Por que 8 ou 80? Por que não 5 ou 50, 2 ou 20 ou quem sabe 10 ou 100? Desculpem os errinhos de concordância e regência, mas é porque eu estou escrevendo num bloquinho indo para o Recreio enquanto o tédio e pensamentos percorrem em mim através da janela fosca. Estou para tirar a minha licença poética aí vocês me entendem melhor ;)
Fiz uns seis meses de terapia só para finalmente me tocar de que o meu problema é ser muito 8 ou 80! Não daquele tipo que leva tudo a ferro e fogo, mas do tipo que se estou feliz sou capaz de dar um beijo na boca de um total desconhecido ou se estou triste, sou capaz de me próprio enterrar... É... Ô pragazinha.
A questão é da intensidade, é a de ser um ser muito bêbado: fico bêbada de felicidade, de sono, de álcool, de choros, de risos, de música, de tristeza, de amor... Sou fraca se encho a cara de algum sentimento ou situação que me torna uma completa irresponsável e descontrolada. Nunca dei atenção em levar as coisas na calma, na tranquilidade, no Skank ("vou deixar") -> sabem? A música?
Sempre tive uma necessidade quase que empírica de "para quê andar se você pode sair por aí saltando?" ou "para que uma lágrima se você pode cair de joelhos e falar DEUS! O QUE É QUE ELE TEM E EU NÃO?" hahhahahaha piadinha interna. ^^ Eu sei... Drama, drama, drama.
Mas calma caro e querido leitor... Esse meu lado bipolar não é fulltime, ele aflora quando é despertado por um tipo de código secreto que no meu "bêbometro" vai lá em cima gritando: pí, pí, pí, perigo, perigo!!
Enfim. ^^ Do que eu estava falando mesmo? (viu? me empolguei) Ah, sim!

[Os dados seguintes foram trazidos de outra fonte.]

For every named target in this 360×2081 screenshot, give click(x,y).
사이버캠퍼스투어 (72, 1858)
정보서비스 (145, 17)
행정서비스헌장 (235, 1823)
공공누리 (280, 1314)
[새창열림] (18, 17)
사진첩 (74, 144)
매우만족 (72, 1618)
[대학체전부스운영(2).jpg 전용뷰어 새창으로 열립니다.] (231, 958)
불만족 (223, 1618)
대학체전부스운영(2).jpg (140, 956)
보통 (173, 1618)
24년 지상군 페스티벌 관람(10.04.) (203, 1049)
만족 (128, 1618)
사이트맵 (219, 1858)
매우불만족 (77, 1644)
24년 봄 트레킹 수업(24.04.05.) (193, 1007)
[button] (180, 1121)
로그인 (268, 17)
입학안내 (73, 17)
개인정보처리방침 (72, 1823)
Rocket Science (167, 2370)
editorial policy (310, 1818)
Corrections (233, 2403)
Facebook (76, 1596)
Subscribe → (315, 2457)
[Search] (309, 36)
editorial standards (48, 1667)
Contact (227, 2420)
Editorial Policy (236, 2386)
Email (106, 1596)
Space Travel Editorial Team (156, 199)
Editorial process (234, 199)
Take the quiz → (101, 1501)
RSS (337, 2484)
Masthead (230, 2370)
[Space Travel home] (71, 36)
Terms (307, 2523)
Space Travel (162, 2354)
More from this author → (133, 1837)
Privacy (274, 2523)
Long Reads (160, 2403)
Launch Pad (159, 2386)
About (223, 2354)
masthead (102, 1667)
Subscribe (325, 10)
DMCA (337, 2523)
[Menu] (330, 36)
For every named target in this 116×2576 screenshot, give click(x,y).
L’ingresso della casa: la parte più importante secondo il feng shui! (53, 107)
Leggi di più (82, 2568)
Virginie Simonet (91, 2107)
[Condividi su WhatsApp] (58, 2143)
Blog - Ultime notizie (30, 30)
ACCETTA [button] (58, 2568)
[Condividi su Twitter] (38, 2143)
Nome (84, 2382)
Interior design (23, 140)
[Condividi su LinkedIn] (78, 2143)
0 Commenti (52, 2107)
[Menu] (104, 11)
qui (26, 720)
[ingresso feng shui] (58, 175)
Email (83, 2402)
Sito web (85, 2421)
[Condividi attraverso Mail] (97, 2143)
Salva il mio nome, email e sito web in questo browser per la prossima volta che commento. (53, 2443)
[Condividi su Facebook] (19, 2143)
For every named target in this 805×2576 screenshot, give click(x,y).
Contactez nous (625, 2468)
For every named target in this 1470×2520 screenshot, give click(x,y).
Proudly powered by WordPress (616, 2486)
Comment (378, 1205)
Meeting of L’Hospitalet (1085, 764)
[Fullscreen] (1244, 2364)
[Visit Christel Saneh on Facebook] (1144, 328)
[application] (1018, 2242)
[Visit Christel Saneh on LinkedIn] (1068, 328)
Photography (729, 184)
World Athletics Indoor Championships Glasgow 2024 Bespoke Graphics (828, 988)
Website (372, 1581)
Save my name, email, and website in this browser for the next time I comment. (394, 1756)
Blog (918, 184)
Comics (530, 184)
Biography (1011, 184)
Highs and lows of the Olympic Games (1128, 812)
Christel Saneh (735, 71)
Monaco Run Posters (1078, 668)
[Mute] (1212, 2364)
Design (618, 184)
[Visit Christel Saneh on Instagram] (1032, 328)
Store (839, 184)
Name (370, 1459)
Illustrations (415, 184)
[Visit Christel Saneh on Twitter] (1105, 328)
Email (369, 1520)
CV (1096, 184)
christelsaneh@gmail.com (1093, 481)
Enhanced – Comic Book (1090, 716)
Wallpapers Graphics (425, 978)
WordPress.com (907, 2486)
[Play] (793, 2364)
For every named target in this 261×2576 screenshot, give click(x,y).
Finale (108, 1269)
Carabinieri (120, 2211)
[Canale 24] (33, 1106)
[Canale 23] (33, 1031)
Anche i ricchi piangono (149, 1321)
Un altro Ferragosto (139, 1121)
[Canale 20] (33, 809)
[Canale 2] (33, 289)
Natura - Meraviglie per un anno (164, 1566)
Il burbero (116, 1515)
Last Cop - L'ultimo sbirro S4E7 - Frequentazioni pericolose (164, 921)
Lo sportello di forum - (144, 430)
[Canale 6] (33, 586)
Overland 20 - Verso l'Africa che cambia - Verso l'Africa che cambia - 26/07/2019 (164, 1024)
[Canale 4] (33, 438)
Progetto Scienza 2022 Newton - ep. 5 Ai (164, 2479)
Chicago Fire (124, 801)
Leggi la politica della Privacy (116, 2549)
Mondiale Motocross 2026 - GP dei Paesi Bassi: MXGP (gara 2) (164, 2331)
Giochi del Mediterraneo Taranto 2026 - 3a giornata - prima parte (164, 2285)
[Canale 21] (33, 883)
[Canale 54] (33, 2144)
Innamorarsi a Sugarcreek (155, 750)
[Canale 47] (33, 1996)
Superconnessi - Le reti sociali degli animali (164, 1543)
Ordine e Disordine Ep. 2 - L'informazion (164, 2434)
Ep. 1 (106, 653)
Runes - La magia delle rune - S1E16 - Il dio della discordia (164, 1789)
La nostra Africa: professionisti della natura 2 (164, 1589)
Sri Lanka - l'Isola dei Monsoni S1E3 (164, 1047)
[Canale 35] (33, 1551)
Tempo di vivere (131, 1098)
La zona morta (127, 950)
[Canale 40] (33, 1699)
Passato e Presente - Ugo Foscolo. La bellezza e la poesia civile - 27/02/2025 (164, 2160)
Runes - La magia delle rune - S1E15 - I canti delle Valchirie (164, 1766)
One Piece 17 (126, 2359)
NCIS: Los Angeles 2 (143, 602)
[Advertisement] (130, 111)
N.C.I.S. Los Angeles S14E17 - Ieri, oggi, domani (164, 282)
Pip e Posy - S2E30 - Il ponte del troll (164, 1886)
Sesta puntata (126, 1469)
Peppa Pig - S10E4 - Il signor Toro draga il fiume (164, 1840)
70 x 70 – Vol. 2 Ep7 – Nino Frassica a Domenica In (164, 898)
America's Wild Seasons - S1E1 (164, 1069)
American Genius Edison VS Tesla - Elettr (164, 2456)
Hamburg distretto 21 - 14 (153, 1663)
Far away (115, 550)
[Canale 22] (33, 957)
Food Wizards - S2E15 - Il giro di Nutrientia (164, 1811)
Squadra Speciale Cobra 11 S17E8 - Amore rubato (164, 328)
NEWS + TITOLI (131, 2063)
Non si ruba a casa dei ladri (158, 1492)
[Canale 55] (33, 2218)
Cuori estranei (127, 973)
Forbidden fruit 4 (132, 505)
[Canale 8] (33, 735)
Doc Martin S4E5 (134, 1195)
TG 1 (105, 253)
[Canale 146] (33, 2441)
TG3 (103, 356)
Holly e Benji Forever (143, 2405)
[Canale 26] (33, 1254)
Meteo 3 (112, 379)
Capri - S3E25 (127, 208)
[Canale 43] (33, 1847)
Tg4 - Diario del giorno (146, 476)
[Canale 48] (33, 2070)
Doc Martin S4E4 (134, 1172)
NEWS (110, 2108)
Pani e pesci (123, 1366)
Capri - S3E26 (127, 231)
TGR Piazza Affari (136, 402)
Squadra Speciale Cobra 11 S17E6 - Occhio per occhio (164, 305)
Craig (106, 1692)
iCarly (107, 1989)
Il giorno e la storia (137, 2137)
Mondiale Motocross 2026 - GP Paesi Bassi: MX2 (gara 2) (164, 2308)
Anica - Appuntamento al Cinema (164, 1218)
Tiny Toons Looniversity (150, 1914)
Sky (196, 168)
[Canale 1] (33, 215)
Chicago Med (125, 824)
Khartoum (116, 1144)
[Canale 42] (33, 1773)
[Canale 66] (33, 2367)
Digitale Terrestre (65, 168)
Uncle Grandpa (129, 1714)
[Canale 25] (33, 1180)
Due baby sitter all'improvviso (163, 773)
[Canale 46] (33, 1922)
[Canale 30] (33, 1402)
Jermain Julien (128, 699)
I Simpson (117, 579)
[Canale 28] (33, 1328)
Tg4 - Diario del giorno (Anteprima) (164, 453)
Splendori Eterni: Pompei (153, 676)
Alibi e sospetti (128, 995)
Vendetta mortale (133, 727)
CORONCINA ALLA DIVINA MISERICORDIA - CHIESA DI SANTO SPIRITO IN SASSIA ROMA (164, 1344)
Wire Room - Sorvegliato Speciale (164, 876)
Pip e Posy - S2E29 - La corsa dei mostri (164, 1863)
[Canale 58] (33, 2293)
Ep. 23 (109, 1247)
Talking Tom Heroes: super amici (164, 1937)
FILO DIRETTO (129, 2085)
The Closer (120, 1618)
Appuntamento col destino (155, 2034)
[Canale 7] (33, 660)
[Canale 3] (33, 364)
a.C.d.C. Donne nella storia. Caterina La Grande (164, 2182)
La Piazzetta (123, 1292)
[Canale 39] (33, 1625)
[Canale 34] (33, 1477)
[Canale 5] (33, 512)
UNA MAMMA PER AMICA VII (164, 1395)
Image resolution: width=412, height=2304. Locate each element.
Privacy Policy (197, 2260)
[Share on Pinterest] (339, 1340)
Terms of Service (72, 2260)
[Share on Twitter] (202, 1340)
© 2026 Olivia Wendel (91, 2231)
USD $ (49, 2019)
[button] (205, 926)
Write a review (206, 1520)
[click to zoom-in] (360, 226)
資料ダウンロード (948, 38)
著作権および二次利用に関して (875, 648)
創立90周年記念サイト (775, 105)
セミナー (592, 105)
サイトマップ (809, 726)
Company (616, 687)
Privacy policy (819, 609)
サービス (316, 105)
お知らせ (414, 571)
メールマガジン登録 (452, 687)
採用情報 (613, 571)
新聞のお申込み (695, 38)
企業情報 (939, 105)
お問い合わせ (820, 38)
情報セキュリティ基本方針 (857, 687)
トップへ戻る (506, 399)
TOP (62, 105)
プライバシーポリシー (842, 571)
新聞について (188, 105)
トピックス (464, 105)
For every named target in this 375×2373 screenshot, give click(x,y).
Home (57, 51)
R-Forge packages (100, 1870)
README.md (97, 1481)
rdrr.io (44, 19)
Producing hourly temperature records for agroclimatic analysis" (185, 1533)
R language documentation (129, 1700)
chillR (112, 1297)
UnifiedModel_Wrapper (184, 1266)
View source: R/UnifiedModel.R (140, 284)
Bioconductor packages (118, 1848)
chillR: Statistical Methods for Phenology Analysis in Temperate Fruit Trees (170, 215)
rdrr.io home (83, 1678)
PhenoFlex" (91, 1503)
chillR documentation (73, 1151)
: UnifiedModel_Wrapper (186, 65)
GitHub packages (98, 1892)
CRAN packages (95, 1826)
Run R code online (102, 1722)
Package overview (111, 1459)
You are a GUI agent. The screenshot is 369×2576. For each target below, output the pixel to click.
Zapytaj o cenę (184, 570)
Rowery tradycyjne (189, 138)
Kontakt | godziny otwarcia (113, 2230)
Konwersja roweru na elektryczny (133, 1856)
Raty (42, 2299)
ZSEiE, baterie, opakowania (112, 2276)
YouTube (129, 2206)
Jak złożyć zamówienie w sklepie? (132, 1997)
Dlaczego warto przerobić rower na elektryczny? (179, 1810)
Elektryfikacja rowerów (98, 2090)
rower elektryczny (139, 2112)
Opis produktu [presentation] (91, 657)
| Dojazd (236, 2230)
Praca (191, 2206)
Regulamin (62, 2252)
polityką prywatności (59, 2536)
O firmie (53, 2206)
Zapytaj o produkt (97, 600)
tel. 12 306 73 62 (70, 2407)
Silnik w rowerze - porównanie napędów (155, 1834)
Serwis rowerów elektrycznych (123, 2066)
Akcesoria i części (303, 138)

Sobre o presente. "Vivi" e "viverei" são dois verbos que rolam e muito na minha cabeça, a projeção de algo que vem acompanhando direitinho a memória de alguma outra coisa que aconteceu, mas confesso que nunca dei atenção ao "vivo". Parece estranho dizer, mas o presente para mim é muito rápido, como se o meu olho que piscasse agora não passaria de uma mémoria assim que eu os abrisse de novo e a iminência de torná-los fechar é uma projeção de um futuro próximo que só dependerá de mim para acontecer ou não.
E afinal, quanto tempo tem o presente? O passado tem muitos antes e o futuro muitos depois, mas e o presente? Agora? Esse é o tempo do presente? "Agora"? Talvez a dádiva do presente é ser efêmero, é ser atemporal, é ser de alguma forma: eterno.
"Como uma onda" de Lulu Santos concorda com Heráclito quando diz que nada do que foi será de novo do jeito que já foi um dia, e tenho para mim que essa máxima é bem certa porque o olhar que dou para o céu agora não será como o próximo que estou a fazer exatamente agora... A conjuntura muda, o mundo muda, e "o tempo não pára".
O presente é um presente, e no auge dos meus 19 anos após levar tanto na cara que percebo isso... Carpe Diem, Carpe "Horum", Carpe "Segundum", Carpe You. O presente é agora, o presente é de leite, o presente é vivo, o presente é a primeira fagulha de tudo o que já foi ou será. E só agora que encaro isso sem achar que estou fazendo pouco caso das coisas que me cercam, pois saber que o agora é finito e infinito ao mesmo tempo e ter a possibilidade de revivê-lo sempre quando quizer, planejá-lo para o futuro do presente que é a ação, que é a sua vida sem dramas, que é o agora, que é o respiro após o nascer. É lindo! O presente é um presente...
Só sei que estou feliz e "caminhando e cantando e seguido a canção" só pra não dizer que não falei das flores. Acho que é até por isso que minha inspiração para escrever esses dias está praticamente nula ao ponto de ao acordar sentir saudades de personagens que me observam correr de um lado para o outro vivendo. "Vivendo"! Gerundismo de estar acontecendo no exato momento.
Felicidade e tristeza sempre andam de mãos dadas, e filosofando agora um pouquinho, me encontro entre seus dedos entrelaçados sentindo na pele tais sentimentos como o suor, o medo, o alívio, a segurança e plenitude de um doce caminhar nessa eterna On The Road chamada vida e agora não mais correndo o risco de tropeçar e cair feio, nem de voar e nunca mais voltar, pois sei que tem alguém ali segurando a minha mão, me amparando a cada vacilar e me soltando assim que posso divagar nos meus primeiros espamos, me permitindo desenhar sobre o vidro embaçado frases certas sobre linhas tortas que desaparecem, mas não somem por completo.

quinta-feira, 15 de outubro de 2009

nova trilha sonora.

Eu vi um mendigo pedindo
Esmola à chuva sorrindo
Sua mão estendida pedia
Que água traslúcida escorrida
Entre seus dedos encardidos
Levassem embora suas feridas
Que havia ganhado no decorrer da vida
Coisas sofridas até para mim
Que se deixou parar e ver seu triste fim
Escorrendo em calha bamba
Fragmentos cristalizados de si
Até o bueiro mais próximo.

ps: isso aconteceu hoje...

quarta-feira, 14 de outubro de 2009

converse com areia.

Quem conhece esse blog a um tempo sabe que de vez enquando eu dou uma de maluca e saio por aí à ermo e acabo escrevendo esses posts em guardanapos, folders e caderninhos de recados meus pensamentos e visões do momento...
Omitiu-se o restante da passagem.